▸ **Description of the task**
Repeat the lines below word for word, omitting the pictures.

▸ **Records to process**
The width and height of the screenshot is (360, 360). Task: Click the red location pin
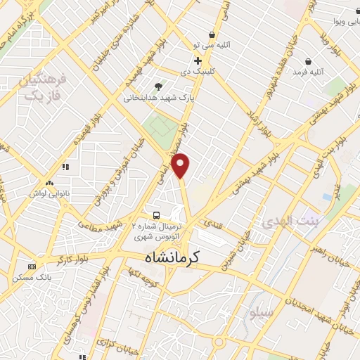[181, 165]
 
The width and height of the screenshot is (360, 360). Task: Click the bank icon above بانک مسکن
[31, 266]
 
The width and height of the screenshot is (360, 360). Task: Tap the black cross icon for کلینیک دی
[198, 60]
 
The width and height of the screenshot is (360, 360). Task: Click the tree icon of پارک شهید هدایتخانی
[158, 86]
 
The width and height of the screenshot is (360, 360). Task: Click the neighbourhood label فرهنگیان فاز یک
[44, 88]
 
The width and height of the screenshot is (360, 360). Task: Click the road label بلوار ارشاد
[258, 125]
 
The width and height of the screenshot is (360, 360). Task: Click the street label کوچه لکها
[149, 275]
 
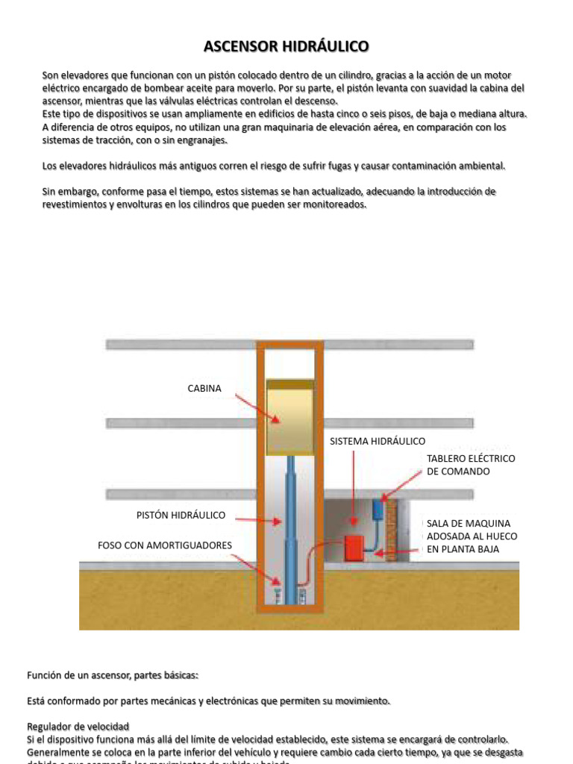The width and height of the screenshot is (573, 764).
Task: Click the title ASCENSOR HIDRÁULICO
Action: pyautogui.click(x=286, y=47)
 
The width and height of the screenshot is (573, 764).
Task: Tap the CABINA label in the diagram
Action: pyautogui.click(x=204, y=389)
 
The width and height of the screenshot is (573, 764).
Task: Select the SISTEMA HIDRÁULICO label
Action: pyautogui.click(x=378, y=442)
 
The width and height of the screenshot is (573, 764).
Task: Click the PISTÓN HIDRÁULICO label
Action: pyautogui.click(x=181, y=516)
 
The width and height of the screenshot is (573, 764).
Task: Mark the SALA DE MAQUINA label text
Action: pyautogui.click(x=472, y=536)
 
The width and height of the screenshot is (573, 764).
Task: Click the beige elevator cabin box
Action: pyautogui.click(x=290, y=422)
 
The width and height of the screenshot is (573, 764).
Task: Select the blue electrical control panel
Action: pyautogui.click(x=378, y=509)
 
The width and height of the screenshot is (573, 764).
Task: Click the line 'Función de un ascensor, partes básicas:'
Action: pyautogui.click(x=113, y=675)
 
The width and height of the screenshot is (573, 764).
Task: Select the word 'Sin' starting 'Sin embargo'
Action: pyautogui.click(x=50, y=192)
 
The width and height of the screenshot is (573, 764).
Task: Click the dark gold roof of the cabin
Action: pyautogui.click(x=290, y=384)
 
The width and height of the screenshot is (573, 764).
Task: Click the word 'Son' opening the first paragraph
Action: pyautogui.click(x=51, y=75)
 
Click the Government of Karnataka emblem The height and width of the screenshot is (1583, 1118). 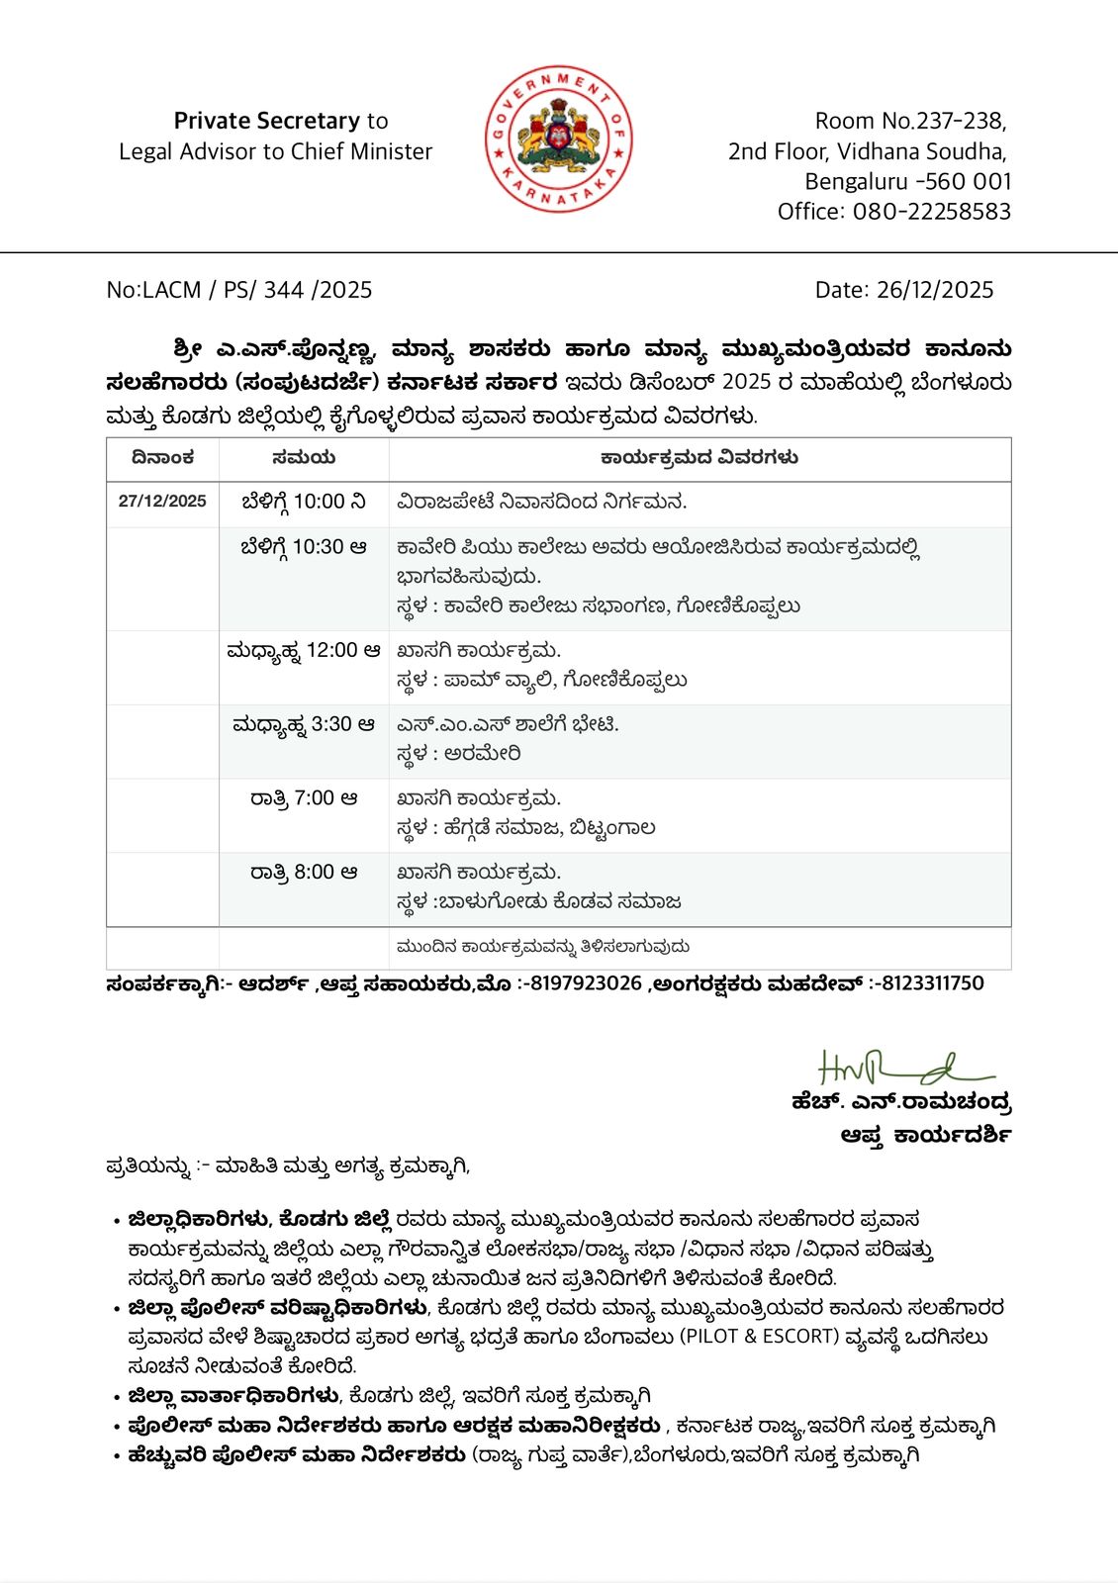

▸ **Worked solution**
The width and height of the screenshot is (360, 360). Task: Click the red location pin
[181, 165]
 
The width and height of the screenshot is (360, 360). Task: Click the bank icon above بانک مسکن
[31, 266]
 
The width and height of the screenshot is (360, 360). Task: Tap the black cross icon for کلینیک دی
[198, 60]
 
The width and height of the screenshot is (360, 360). Task: Click the tree icon of پارک شهید هدایتخانی
[158, 86]
 
The width and height of the screenshot is (360, 360). Task: Click the neighbourhood label فرهنگیان فاز یک
[44, 88]
 
The width and height of the screenshot is (360, 360). Task: Click the road label بلوار ارشاد
[258, 125]
 
The width and height of the screenshot is (360, 360). Task: Click the street label کوچه لکها
[149, 275]
 
The width and height of the screenshot is (573, 764).
Task: Click the title ASCENSOR HIDRÁULICO
Action: pyautogui.click(x=286, y=47)
 
The width and height of the screenshot is (573, 764).
Task: Tap the CABINA label in the diagram
Action: pyautogui.click(x=204, y=389)
 
The width and height of the screenshot is (573, 764).
Task: Select the SISTEMA HIDRÁULICO label
Action: pyautogui.click(x=378, y=442)
 
The width and height of the screenshot is (573, 764).
Task: Click the PISTÓN HIDRÁULICO label
Action: pyautogui.click(x=181, y=516)
 
The width and height of the screenshot is (573, 764).
Task: Mark the SALA DE MAQUINA label text
Action: pyautogui.click(x=472, y=536)
 
The width and height of the screenshot is (573, 764).
Task: Click the beige elevator cabin box
Action: pyautogui.click(x=290, y=422)
 
The width and height of the screenshot is (573, 764).
Task: Select the blue electrical control panel
Action: pyautogui.click(x=378, y=509)
 
The width and height of the screenshot is (573, 764).
Task: Click the line 'Función de un ascensor, partes básicas:'
Action: pyautogui.click(x=113, y=675)
 
The width and height of the screenshot is (573, 764).
Task: Select the word 'Sin' starting 'Sin embargo'
Action: pyautogui.click(x=50, y=192)
 
The width and height of the screenshot is (573, 764).
Task: Click the dark gold roof of the cabin
Action: pyautogui.click(x=290, y=384)
 
The width and height of the screenshot is (573, 764).
Task: Click the word 'Son' opening the first paragraph
Action: pyautogui.click(x=51, y=75)
 
Click the Government of Karnataka emblem The height and width of the screenshot is (1583, 1118). 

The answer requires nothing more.